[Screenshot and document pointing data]
------------------------------------------------------------
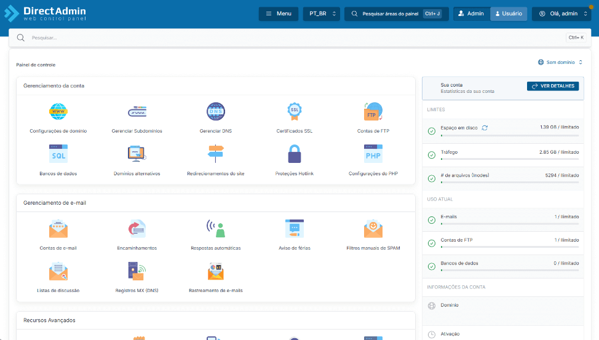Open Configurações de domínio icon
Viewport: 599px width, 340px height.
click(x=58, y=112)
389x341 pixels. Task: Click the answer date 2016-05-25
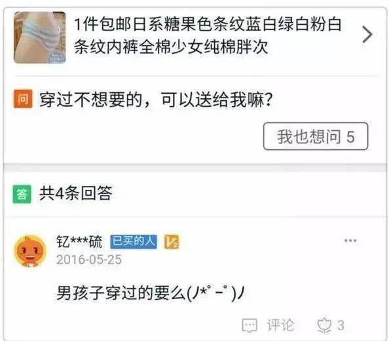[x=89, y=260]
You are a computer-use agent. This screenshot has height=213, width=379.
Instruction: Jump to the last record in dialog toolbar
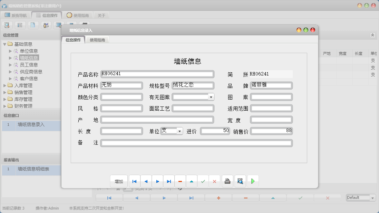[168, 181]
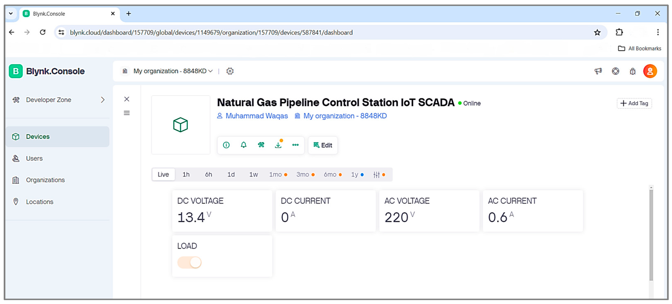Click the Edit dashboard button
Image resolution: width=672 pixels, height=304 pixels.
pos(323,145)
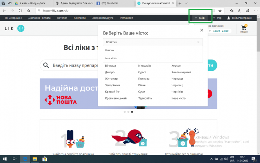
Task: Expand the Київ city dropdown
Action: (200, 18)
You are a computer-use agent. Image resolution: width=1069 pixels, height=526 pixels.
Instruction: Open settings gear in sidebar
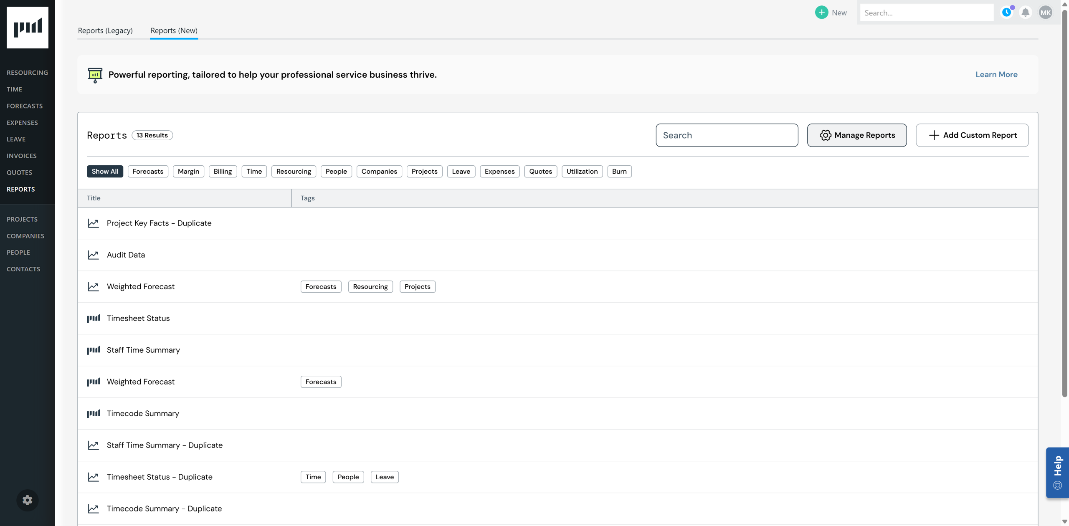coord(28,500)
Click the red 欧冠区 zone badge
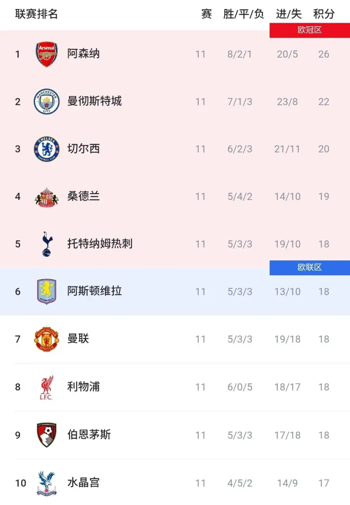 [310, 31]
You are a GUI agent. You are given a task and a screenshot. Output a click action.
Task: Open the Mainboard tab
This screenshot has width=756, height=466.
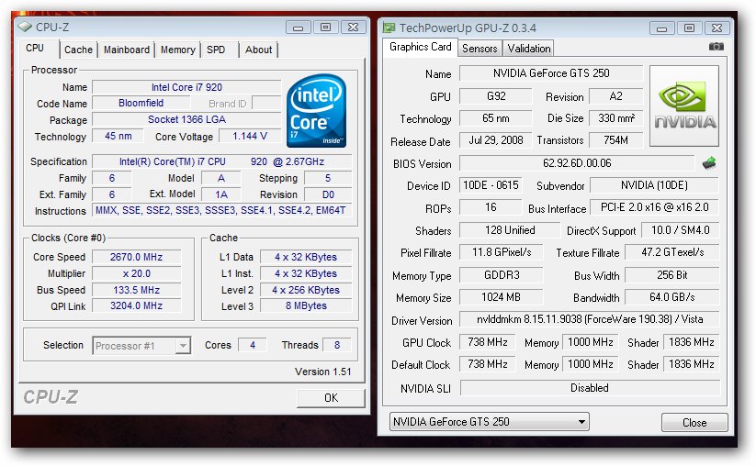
------------------------------------------------------------
#### Exercise instructions:
Return each line of the listing above that contains the string "resolution". Case must match.

#### Full solution:
Image resolution: width=672 pixels, height=304 pixels.
You are a computer-use agent. Image resolution: width=1069 pixels, height=526 pixels.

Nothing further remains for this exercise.